Midwesterners are a funny lot. For all of the genuine homeland pride in the hearts of breadbasket dwellers, there is an opposite impulse to think that everything worthwhile is somewhere else. If you happen to be a musician, this act of missing the forest for the trees can result in a strange identity crisis. Or, as producer Miles Bonny, a Jersey-to-Kansas transplant, puts it: “There are always gaps to be filled, and I recognize those gaps.”
His solution: Fill those gaps with fine local product.
“Through the Internet, you can promote to everyone, but no one should be focused on impressing people on the coasts,” the producer, DJ and R&B dabbler says. “I think that sometimes there’s a certain uneasiness about being in Kansas City as an artist. We want to create self-respect for being here and get everyone to recognize that.”

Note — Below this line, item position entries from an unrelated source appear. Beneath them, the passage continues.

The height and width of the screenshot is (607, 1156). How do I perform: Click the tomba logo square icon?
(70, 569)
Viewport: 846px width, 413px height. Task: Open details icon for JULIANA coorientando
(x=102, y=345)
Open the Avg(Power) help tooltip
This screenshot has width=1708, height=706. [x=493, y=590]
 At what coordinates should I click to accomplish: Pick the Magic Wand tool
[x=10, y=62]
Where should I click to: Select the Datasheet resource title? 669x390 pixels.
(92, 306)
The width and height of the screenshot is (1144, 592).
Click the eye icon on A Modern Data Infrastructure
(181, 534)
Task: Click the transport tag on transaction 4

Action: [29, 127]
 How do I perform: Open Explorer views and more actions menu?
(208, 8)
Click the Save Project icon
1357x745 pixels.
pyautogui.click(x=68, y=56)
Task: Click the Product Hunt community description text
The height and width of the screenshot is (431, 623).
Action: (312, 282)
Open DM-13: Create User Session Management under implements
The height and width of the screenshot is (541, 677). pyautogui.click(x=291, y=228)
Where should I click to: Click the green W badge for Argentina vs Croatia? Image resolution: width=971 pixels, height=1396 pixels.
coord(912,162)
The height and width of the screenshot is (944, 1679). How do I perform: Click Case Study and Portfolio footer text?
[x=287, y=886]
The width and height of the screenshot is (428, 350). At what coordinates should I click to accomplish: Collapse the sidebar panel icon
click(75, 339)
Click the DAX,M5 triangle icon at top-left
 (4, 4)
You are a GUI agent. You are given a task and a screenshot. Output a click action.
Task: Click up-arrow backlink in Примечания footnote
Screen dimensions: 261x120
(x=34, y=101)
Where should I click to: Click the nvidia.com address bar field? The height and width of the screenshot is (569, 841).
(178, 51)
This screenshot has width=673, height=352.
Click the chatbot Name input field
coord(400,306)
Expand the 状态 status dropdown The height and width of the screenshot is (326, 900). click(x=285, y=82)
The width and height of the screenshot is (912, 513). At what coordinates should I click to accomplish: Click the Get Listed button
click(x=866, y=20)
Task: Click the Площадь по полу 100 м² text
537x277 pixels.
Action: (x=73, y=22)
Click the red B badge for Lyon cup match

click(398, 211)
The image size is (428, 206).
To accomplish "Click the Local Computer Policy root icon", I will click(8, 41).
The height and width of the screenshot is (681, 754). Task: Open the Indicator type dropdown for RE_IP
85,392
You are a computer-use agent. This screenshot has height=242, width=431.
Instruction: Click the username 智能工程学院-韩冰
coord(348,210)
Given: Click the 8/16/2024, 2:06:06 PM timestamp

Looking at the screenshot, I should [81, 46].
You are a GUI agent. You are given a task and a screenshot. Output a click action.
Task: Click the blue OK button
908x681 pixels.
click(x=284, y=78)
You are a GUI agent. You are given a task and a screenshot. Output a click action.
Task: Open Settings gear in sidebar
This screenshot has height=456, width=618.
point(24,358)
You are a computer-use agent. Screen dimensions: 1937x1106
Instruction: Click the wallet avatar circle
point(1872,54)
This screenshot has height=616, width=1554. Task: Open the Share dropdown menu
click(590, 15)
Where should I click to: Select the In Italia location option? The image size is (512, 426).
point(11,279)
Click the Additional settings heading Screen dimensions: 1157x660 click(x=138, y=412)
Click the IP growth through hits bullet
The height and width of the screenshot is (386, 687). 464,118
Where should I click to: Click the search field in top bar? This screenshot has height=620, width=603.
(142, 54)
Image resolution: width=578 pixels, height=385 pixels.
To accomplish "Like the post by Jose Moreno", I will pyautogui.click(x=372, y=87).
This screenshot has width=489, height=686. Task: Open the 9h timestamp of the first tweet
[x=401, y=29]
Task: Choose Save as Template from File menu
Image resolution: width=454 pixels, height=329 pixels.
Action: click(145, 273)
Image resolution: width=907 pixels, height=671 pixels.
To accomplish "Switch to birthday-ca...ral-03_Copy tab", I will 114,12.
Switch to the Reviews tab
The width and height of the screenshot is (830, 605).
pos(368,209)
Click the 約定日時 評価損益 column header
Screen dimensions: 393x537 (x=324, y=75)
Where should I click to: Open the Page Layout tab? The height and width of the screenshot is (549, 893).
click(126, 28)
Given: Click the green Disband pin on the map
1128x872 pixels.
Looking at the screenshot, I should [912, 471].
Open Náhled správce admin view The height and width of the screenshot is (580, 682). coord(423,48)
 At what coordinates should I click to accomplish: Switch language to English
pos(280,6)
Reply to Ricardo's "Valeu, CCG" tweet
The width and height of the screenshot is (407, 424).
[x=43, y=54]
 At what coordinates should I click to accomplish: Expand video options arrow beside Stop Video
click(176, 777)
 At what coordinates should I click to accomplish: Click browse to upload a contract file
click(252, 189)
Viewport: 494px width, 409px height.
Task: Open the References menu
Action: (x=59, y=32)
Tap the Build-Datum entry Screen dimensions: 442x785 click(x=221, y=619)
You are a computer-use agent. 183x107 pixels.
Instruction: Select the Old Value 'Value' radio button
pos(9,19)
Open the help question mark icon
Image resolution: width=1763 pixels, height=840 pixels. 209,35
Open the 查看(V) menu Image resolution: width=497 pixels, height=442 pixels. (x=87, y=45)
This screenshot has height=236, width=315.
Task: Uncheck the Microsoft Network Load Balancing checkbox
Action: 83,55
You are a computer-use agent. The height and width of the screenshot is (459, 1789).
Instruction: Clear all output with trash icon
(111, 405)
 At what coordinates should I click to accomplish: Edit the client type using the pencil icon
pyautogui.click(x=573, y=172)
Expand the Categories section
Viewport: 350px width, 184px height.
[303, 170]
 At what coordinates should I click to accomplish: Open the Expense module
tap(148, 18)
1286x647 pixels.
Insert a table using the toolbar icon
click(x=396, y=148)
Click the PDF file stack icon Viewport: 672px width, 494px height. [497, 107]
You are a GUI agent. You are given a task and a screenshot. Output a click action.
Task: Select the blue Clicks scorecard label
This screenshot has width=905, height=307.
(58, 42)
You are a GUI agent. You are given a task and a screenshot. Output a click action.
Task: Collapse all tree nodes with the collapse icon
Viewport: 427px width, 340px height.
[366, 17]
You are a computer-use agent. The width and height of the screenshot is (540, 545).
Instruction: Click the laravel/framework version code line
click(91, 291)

Respect is only part of what Bonny and his peers hope to gain with the formation of the Innate Sounds Crew, a collective that embodies some of the best hip-hop and R&B in town. Its five producers, five MCs, one singer and one jazz pianist share a broad goal, according to Bonny: “to improve our lives, as well as the lives of those living in Kansas City, through music.”
Originally a label meant to house the erstwhile group SoundsGood as well as Bonny’s various side projects and releases, the new Innate Sounds, Bonny says, is “like a label roster with no contracts and no money.”
Well, at least they have unity.
Bonny is quick to stress that everyone in the crew is not only talented but also reliable and productive when it comes to making music, which is not surprising given the collective pedigree of its members, including a rapper from Topeka.
“I think the objective is to be unified as people who have different tastes,” says Topekan crew member Stik Figa. “The more we can blur the lines that exist within hip-hop and get everyone together to just make good music, the better off we will be as individuals and as a region.”
Although there aren’t concrete plans for the crew beyond the promise of collaboration, Bonny says there will be official Innate Sounds releases as well as affiliated projects in the near future. For anyone eager to hear something like Smoov Confusion letting rip on a Joc Max beat, and for those as yet unfamiliar with names such as Reggie B., S.G. and Gene Connor, this crew’s coming together is like a fantasy rap draft minus the suspense.
“Lots of people make the generic statement ‘For Kansas City to be recognized, we have to work together,’ but people rarely want to back that kind of statement up,” Bonny says. “Hopefully, this will result in some positive action.”